Don’t let the time stamp (“September 2001”) at the bottom of the first poem in Christina Pugh’s intelligent, compelling second volume, Restoration, mislead you. Pugh’s book makes no explicit mention of the events of 9/11. Instead, she references that period in much the same way that Virginia Woolf acknowledged “December 1910”: namely, as the approximate point at which “human character changed.” Restoration unfolds in the aftermath of such change. Pugh’s sharp psychological investigations mingle pronouns whose referents remain hauntingly unspecified, with uncanny, vivid imagery (“a stand of iris rises as an island in the grass”), creating a gently surreal, dream-bound, “crepuscular” world. Her speakers (one of whom toys with Wordsworth’s words in the bold “I Had No Human Fears”) challenge the concept of personhood: “I need // to leave myself: // imagine me / alive, with no sentience.” Like “the doctor” in the book’s centerpiece—the tremendous twelve-part poem “Notes for Dora,” based on Freud’s famed patient—who “pried each noun / from its casing, / so the pearl eardrops trembled free,” Pugh strips the skin of habit and familiarity from her subjects, transforming each into something luminous and new.
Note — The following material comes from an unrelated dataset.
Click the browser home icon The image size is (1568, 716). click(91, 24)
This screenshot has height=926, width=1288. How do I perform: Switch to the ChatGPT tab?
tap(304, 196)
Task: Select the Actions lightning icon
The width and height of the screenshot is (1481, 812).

A man finds he can “name the constellations / in his hand: / dragonfly, / pumpkin, cat’s-eye”; words can “sound / like a pipe / posed under glass, / or a map of some near galaxy” while “onstage, each dancer / has four arms, / four legs”; we learn we can eat “vowels for breakfast.” Pugh’s speakers warn that we may not be able to withstand the destabilizing power of these changes, glorious though the process of ongoing discovery (self- and otherwise) may be: the “last transformation / is the one / you’ll never see,” they stress, although “the lesson is inlaid with gold.” Throughout, we are unable to resist as Pugh leads us, Pied-Piper-like, into the “light / of erasure” where the self can be restored before we “zero out the losses” in “the temple / in the word, the sound / that convalesces.”